Mais ce qui semblait un jeu d’enfants autrefois l’est de moins en moins, et les gaffes d’aujourd’hui n’ont plus la légèreté de celles de leurs vingt ans. Pourtant, ils continuent d’espérer, chacun à sa manière. Et de rencontre en rencontre, d’homme en homme, au travers de mille situations qu’elle décrit comme étant du « véritable théâtre d’été », Marine persiste à croire qu’un jour elle prouvera à sa mère que contre l’amour on ne peut rien faire.

Je n’avais pas été totalement convaincue par Soutien-gorge rose et veston noir, mais j’avais quand même décidé de donner une chance au deuxième livre de cette auteure. Erreur. C’est encore pire que le premier. Il ne se passe rien! Les personnages passent leur temps à se raconter ce qu’ils ont fait plutôt qu’à le vivre. De plus, comme dans le premier livre, le langage des personnages m’a dérangée. Je sais qu’on veut se rapprocher de l’oralité, mais est-ce nécessaire d’en mettre autant?
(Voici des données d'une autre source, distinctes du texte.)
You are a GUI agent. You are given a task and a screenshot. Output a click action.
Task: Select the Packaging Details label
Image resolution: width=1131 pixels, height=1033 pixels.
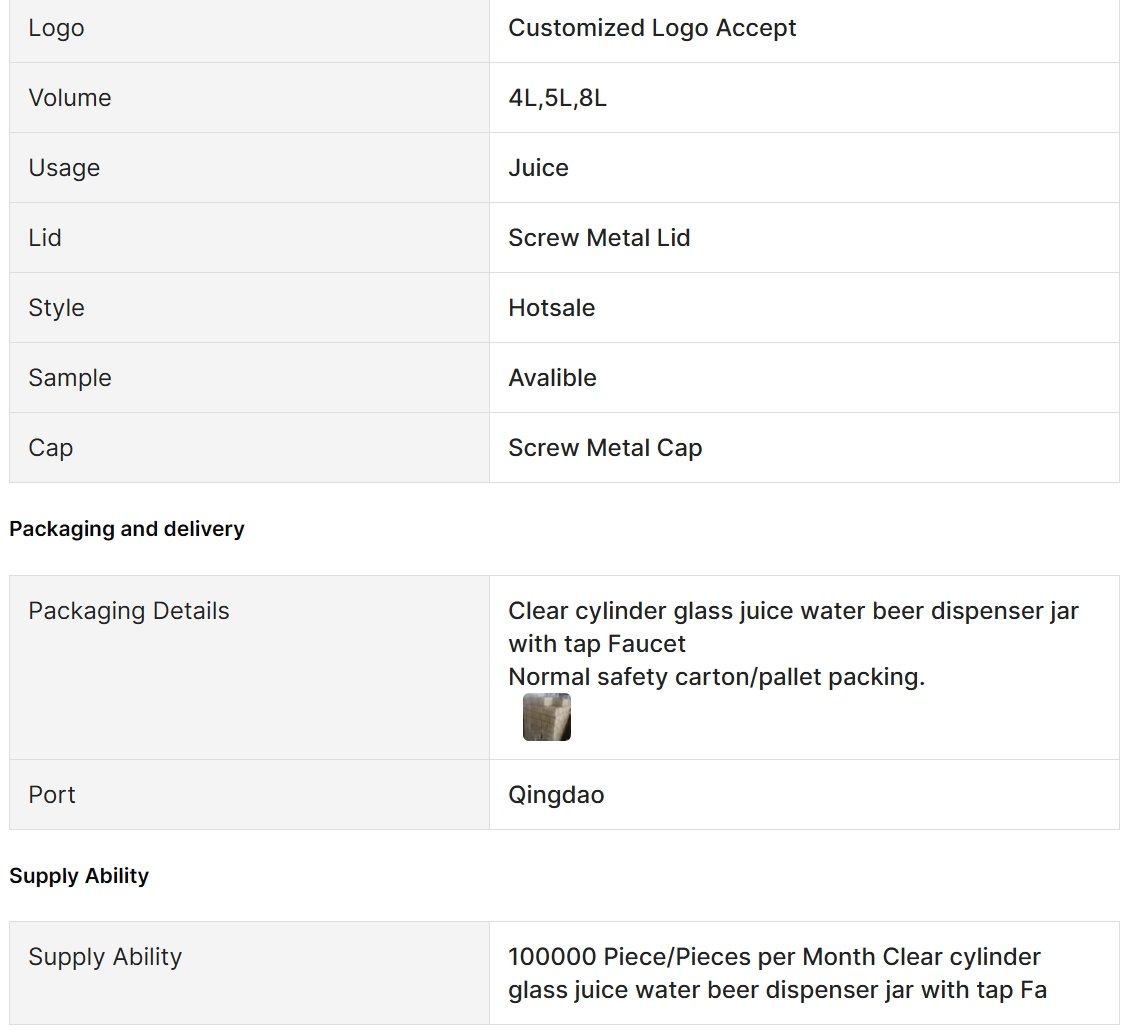pos(128,611)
Une chick-litt à éviter à mon avis…

Soutien-gorge rose et veston noir – Rafaële Germain

La première clause du Manifeste du célibat était pourtant claire : «Être et demeurer célibataire». Voilà le but que s’étaient donné Chloé, Antoine et Juliette, trois amis qui ne croyaient pas en l’amour. Ils y seraient peut-être arrivés si Chloé n’avait pas décidé, un jour, de partir à la recherche du grand amour. Celui dont elle rêvait petite en demandant à sa mère si elle allait le trouver. Cette dernière lui répondait alors : «Qué sera, sera»… Et c’est ce que Chloé découvrira, à travers ses joies et ses peines, ses difficultés et ses surprises : les voies de l’amour sont impénétrables.
Bon, on s’entend tout de suite pour dire que ce n’est pas de la grande littérature. Un roman de fille 100 % rose bonbon. Par contre, une fois de temps en temps, ça fait du bien, mais pas nécessairement celui-là. Le début est lourd, long, et le langage utilisé par les personnages, qu’on veut montrer plus québécois qu’un pur laine, finit par taper sur les nerfs. Peut-être que je ne lis pas assez de romans québécois, et c’est pour ça que de lire les personnages sacrer aux deux phrases me dérange. Pourtant, plus on avance dans le livre, plus le langage s’améliore. Outre ça, après une quarantaine de pages, on voit venir le dénouement de l’histoire, comme le nez dans le visage. C’est tellement gros que s’en est risible. Il y a quelques bonnes blagues et des références culturelles qui sont drôles à lire, mais ça se gâche vers la fin quand on termine le tout en hâte et dans la guimauve la plus totale. Être méchante, je dirais que c’est du Helen Fielding ou du Sophie Kinsella de débutante. J’ignore si j’aurai envie de lire le prochain livre de cette auteur qui sort en mars…

Livre lu pour le défi Le nom de la rose.